Whose Skin Am I In?!

As I very recently found myself being hurled towards the tender young age of 39, I could not help but beg (and I mean, literally, BEG) the question: "Whose skin am I in?!"

Though people typically warn each other that the higher you climb, the greater your chances of becoming frightened if you look down, I am just one of those people who has to witness the precipice for myself. So, just as I reached the 39th rung of the maturity ladder, I couldn't help but cast my eyes down "below" to that which had been and was never more to be.

I truly didn't think that there could be a whole lot more to this aging thing than the tell-tale gray hairs growing atop my head or the infamous "crows feet" I so poorly disguised beneath a mound of face cream, and yet, my gaze was met with....

THE SHRIVELED UP HANDS OF A
WRINKLY 150-YEAR OLD WOMAN!

How did these "trespassers of time" get to hitch a ride on my body without even paying a fare?! I would've charged.

After I stopped hyperventilating and talked myself slowly through the painstaking reality that my skin was not this prune-like because I had just emerged from a luxurious, hours-long bubble bath, I took a deep breath and accepted the inevitable.

Now, because I am a photographer, I have trained myself to look at things from every vantage point possible. When the shadows obscure one's face, I move the subjects or myself. When a certain "mood" is in order, I adjust my settings. And, depending on the circumstances, I may lie on the floor or even climb up a steep ravine in order to capture the perfect perspective.

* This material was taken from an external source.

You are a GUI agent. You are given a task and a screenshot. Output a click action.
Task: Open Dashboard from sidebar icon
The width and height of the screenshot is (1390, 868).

Yet, I am slowly beginning to succumb to the harsh reality that my current vantage point is just, well... it's just... as some like to say, "It is what it is." And, I guess there's really only one logical answer to my initial appeal. Indeed, the skin that I am in is not that of a dead, plucked, ready-to-be-roasted at 350 degrees piece of poultry. No, the skin that I am in is not that of someone twice my age multiplied by 5... thousand.

The skin I'm in is mine. It's native. It's been with me the entire time, and it tells a story. A story of growth, a story of development, of progress and learning. Yea, it tells a tale of maturity. Thus, I suppose that I should lay aside the attitudes of the day, the prevalent posture of society and stop trying to hold back the hands of time. For those are the only hands that don't require moisturizers or sloughing.